═════ 読む文章 ═════
2013-01-27 00:00:01 | エッセイ、コラム
2013/01/27
ぽかぽか春庭@アート散歩>20012-2013冬のアート散歩(3)ゴッホの糸杉と三日月・メトロポリタン美術館展

 冬のアート散歩、年末に東京都美術館でメトロポリタン美術館展を見ました。東京都美術館リニューアル記念の展示、第1弾のマウリッツハイス美術館引っ越し展は、本国で改修工事が行われる間の貸し出しだから、一番の目玉は「真珠の耳飾りの少女」であるとしても、まあそこそこ展示の甲斐ある絵が並んでいました。

 リニューアル第2弾のメトロポリタンはニューヨークの本館はオープンしているのに、いったいどの程度貸し出すのだろうかと思っていたのですが、う~ん、目玉の「ゴッホの糸杉」は、展覧会チラシでも大きく描かれていて楽しみでしたけれど、それ以外の作品は「糸杉のおまけ」という感じでした。糸杉のほか、ゴーギャン、ルノアールなども並んでいたのですが、「有名作品」というのは、レンブラントの「フローラに扮したサスキア」くらいかな。

 エジプト・メソポタミアから4千年の西洋美術の流れを「自然」をテーマとする133点で展示する、というコンセプト。第1章の「理想化された自然」から、「自然の中の人々」「動物たち」「草花と庭」などのトピックごとに工芸品、中世のタピストリー、近代絵画など、さまざまな作品が集められていました。メトロポリタン美術館の200万点の所蔵品の中から選ばれた133点。決して作品の質が悪いとは思わない、それぞれの時代の傑作が集められているのだろうとは思ったのですが、なぜか見終わったあと、さて、糸杉のほか何を見てきたんだっけ、と思い出すのに時間がかかる。

 記念の絵はがきとしてホッパーの「トゥーライツの灯台」やミレーの「麦穂の山・秋」などを買いましたが、図録は買いませんでした。このところ、キュレーターのセンスに感心したときは図録を買う機会が多くなっていたのですが。招待券を貰えたときは図録を買えるけれど、自腹でチケットを買ったときは、図録は「がまん」です。そういう節約生活の中での、みみちい絵画鑑賞。

ホッパー「トゥーライツの灯台」

 私の好みは、一人の画家の作品をずらっと並べるか、ひとつのテーマに沿って作品を集めるか。たとえば、埼玉近代美術館がクロード・モネの「ジヴェルニーの積みわら」を購入した記念として「積み藁」をテーマとした展示を行ったときなど、とても気に入りました。今回のメトロポリタン展は、「自然」という大きなテーマに沿った展示ではありますが、時代もトピックも広すぎて、なんだか掴み所がわかりませんでした。糸杉ひとつ見ただけでも、十分満足できましたけれど。
═════
● 依頼文 1
美術展のエッセイにある次の一文を英語に訳してください:「記念の絵はがきとしてホッパーの「トゥーライツの灯台」やミレーの「麦穂の山・秋」などを買いましたが、図録は買いませんでした。」
● 依頼文 2
美術展のエッセイの続きを、最後の文の後から書き進めてください。
この後のエントリは美術展のエッセイとは無関係です。
═════ 提供エントリ ═════
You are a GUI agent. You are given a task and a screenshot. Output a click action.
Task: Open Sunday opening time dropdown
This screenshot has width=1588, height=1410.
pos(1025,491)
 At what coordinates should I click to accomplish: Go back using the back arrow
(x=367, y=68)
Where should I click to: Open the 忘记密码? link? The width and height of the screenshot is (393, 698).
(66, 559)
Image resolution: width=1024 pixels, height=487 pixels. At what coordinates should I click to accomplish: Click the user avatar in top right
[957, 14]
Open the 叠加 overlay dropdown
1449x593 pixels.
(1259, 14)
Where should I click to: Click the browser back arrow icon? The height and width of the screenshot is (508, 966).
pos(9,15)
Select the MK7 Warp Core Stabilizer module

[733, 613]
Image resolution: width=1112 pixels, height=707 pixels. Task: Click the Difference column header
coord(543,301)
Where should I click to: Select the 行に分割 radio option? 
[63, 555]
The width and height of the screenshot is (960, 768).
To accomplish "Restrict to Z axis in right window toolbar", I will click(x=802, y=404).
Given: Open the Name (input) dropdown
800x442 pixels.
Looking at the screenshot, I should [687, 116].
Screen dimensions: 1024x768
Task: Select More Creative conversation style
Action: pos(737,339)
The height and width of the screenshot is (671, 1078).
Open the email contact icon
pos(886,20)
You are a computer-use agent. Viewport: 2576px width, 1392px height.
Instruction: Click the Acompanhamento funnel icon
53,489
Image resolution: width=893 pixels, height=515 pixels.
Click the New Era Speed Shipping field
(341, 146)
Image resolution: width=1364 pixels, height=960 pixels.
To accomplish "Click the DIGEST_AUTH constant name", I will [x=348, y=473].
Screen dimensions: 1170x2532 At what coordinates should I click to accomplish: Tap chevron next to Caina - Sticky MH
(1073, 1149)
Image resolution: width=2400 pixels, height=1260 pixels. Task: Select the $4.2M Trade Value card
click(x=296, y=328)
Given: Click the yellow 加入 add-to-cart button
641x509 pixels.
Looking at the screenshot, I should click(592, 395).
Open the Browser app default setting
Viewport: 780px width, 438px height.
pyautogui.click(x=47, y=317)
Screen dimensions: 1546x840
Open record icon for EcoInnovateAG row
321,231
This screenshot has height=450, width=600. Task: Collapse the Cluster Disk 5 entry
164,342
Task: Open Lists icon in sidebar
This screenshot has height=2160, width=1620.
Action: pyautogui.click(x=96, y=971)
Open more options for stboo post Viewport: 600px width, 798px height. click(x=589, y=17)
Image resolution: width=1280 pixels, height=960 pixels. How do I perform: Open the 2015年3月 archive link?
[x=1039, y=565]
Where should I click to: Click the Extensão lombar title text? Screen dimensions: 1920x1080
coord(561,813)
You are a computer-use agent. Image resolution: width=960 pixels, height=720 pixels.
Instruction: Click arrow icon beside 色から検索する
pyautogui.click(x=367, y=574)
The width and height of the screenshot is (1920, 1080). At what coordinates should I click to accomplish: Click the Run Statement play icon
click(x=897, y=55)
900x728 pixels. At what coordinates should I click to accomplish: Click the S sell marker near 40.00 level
═════
● 演習結果 1
As souvenir postcards, I bought Hopper's "The Lighthouse at Two Lights," Millet's "Haystacks: Autumn," and a few others, but I did not buy the catalog.

● 演習結果 2
 私の美術館の歩き方は、ガイドイヤホンの案内に従って一巡してから、イヤホンを返却し、気にいった作品ひとつひとつをもう一度ゆっくり見て回る方式。

 メトロポリタン所蔵の「糸杉」は、ゴッホの死の前年、南仏サン=レミの療養所に入院した直後に描かれた作品です。
 糸杉は、西欧ではよく墓場に植えられる木で、「死者」のシンボルともなっており、ゴッホもそのことは十分知っていてこの木を描いたのだろうと、ガイドイヤホンの解説が言っていました。




 「糸杉」には、画面左寄りに2本の大きな糸杉が描かれています。そして、絵の右上には大きな三日月が描かれています。絵に詳しい女の人が連れに解説しているのが聞こえました。「この絵、ゴッホが写生して描いたって思われているけれど、そうじゃないのよ。ゴッホの心象風景でしょう。だって、この明るい空にこんなふうに三日月は見えないのだから」

 あら~、私は、そんなこと気付きもせずに「糸杉」に見入っていました。そう言われて見れば、三日月というのは太陽の2時間半あとを追って空に出る月なのです。日の光が強いうちは、見えません。夕暮れの空にうっすらと見えたかと思うと、日没後2時間半すれば、西の空に入ってしまう、そんなはかない月が「三日目の月」です。

 「糸杉」は、夕暮れの色を反映しているのか、ピンク色に染まった雲が描かれています。ですから、夕暮れの空に三日月を見ることは可能な時間帯と思います。しかし、ゴッホが描いた「糸杉」の日の光は強くくっきりとしていて、空はあざやかな青を見せています。この空だと、たしかに三日月は、ゴッホが描いたようには空に見えないのかもしれません。それなのに、ゴッホは三日月を高々とくっきりと描いた。このとき、ゴッホの心が三日月を欲していたからでしょう。ゴッホの三日月は、曲線が強調され、実際に私たちが空に見る三日月より曲線が強調されている感じがします。
 糸杉のうねるような幹や葉の色とともに、ゴッホの心が表れているように思います。

 私は、2005年に新国立美術館でゴッホ展を見ました。クレラー=ミュラー美術館所蔵の「糸杉と星の見える道」も、この時展示されていました。


買って置いた図録を確認すると、星が見える夜空に立つ糸杉の上に、三日月が星より高く描かれています。やはり、この三日月も実際に見えた通りに描いているのではなく、近づく死への予感から、心の中の風景を描いているのではないかと思えます。
 絵を分析する専門の美術家は、ゴッホは、糸杉の両側に明々と輝く明星と三日月を「地上のシーンに対する宇宙的観点」として描き加え、「知覚宇宙が愛で満ちている」ことを表そうとした」と解説しているのだそうです。

 糸杉が死を表す木であること、実際には見えていないのかも知れない、空に浮かぶ三日月。
 ゴッホは自分の病を自覚しており、糸杉を書き上げて1ヶ月後に、ピストルの銃口を自分の頭に向けます。謎の多い、それだけいっそう人を惹きつけてやまない「糸杉」の絵。